Payback period of investment by applying EMS and cloud EMS. The payback time of EMS is 0.25–2 years. However, the Cloud EMS, iEN, yields the cases with immediate payback or never payback (Fail cases as shown in Red bar).
Figure 8.
Payback period of investment by applying EMS and cloud EMS. The payback time of EMS is 0.25–2 years. However, the Cloud EMS, iEN, yields the cases with immediate payback or never payback (Fail cases as shown in Red bar).
6. Conclusions
The development of cloud EMS demonstrated an innovative tool, iEN, launched by Chunghwa Telecom in 2011, for energy conservation. It was composed of three service modes, including Infrastructure as a Service (IaaS), Platform as a Service (PaaS) and Software as a Service (SaaS). IaaS is a provision model in which organizes the equipment used for services. PaaS offered the deployment of applications or services without the complexity of buying and managing the underlying hardware and software. SaaS presented a development platform for improving cloud service continuously. The expert system was developed for optimizing the energy saving control. Furthermore, based on IPMVP, the M&V system was included in iEN to create a new business model.

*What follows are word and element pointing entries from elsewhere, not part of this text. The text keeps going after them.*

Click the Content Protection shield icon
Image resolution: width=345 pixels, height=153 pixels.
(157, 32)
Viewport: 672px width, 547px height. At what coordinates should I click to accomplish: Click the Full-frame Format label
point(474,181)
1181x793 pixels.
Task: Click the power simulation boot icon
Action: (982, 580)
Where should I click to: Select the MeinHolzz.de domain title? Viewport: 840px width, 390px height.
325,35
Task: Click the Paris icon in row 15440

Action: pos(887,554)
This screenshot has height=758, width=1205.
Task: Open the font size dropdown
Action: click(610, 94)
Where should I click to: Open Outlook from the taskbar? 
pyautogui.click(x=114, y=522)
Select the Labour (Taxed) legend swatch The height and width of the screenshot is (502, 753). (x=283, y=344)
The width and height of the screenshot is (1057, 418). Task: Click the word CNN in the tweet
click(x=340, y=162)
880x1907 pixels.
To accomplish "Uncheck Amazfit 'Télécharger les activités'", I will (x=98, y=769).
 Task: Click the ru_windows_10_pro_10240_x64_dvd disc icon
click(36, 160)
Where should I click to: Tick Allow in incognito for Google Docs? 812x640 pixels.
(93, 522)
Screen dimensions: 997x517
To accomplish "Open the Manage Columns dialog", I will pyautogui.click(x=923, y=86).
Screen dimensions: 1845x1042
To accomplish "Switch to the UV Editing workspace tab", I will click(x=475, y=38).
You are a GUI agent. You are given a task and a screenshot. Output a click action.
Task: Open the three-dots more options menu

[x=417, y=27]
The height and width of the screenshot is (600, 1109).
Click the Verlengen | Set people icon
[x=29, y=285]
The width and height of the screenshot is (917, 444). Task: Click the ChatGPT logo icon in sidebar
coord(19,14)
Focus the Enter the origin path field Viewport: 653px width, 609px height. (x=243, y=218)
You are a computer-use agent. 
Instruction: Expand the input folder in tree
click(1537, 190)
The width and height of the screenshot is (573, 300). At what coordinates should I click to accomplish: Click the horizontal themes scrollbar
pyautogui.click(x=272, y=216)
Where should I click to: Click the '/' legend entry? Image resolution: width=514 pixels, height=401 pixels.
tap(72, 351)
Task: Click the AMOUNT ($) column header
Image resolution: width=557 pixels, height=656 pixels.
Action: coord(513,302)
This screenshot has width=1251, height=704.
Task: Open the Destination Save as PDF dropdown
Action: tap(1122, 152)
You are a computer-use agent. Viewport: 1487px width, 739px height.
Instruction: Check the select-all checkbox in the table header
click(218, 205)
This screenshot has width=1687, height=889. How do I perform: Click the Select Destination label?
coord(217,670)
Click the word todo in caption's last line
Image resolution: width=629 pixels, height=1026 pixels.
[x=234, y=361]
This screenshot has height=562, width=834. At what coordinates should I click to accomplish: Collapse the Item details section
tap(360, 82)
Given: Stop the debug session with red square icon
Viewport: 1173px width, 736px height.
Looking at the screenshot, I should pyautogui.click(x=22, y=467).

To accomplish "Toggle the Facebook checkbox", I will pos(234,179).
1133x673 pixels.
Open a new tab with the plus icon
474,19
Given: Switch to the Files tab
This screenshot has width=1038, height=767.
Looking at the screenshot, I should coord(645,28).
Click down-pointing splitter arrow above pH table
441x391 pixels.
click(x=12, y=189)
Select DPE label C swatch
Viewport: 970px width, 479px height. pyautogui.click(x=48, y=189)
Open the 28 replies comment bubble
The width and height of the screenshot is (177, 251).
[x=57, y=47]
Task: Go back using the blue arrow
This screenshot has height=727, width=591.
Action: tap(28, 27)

In total, 55 test sites distributed in Taiwan were effectively managed by the cloud EMS. The experimental results indicated that the cloud EMS may have relatively poor energy savings as compared with the EMS cases. However, over 70% of the managed sites and facilities by iEN are the cases of immediate payback, whose monthly service fee may return back from the saved energy cost. Therefore, the major benefit of cloud EMS is the innovation of the business model, which could cost down the service and approach the immediate payback for the popularization of energy saving management service.